** GIVEN DATA follows **

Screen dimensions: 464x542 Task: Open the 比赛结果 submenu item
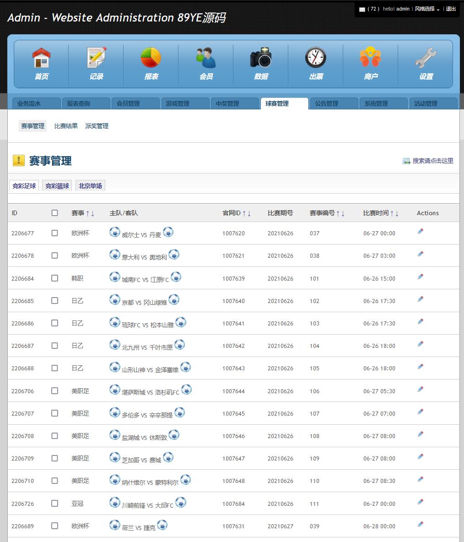(x=66, y=126)
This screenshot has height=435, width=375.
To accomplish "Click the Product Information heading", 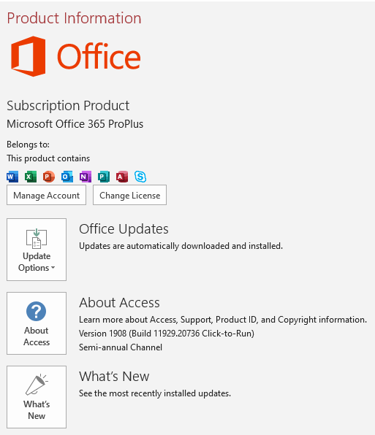I will pos(74,18).
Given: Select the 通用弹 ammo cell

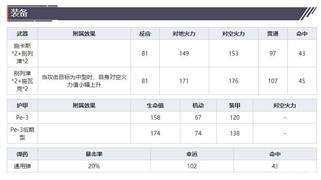Looking at the screenshot, I should tap(22, 166).
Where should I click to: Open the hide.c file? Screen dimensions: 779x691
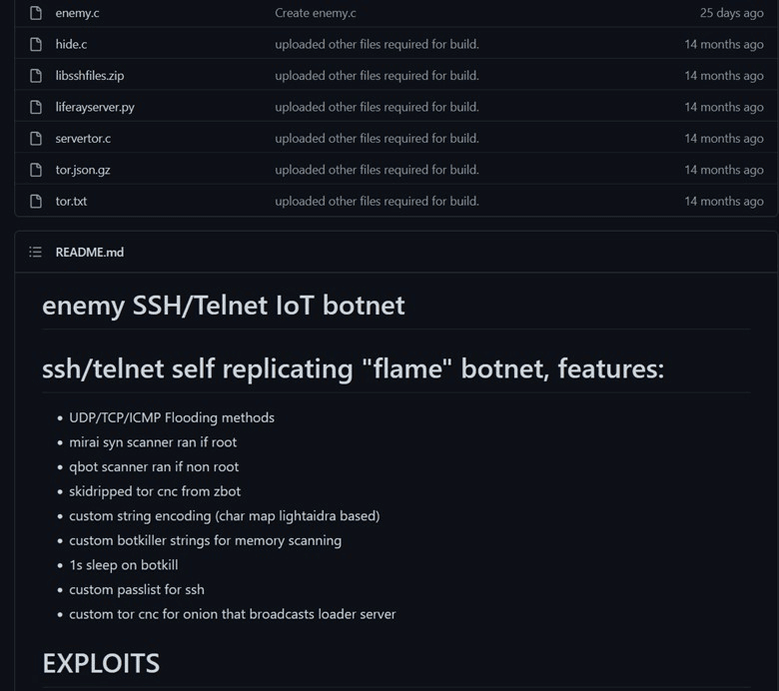pos(71,44)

** End of GIVEN DATA **

Exact lines, nothing more: output the one with "Given: Select the 通用弹 ammo cell" and every later line through the end of the data, skipping pictures.

Given: Select the 通用弹 ammo cell

Looking at the screenshot, I should tap(22, 166).
Where should I click to: Open the hide.c file? Screen dimensions: 779x691
pos(71,44)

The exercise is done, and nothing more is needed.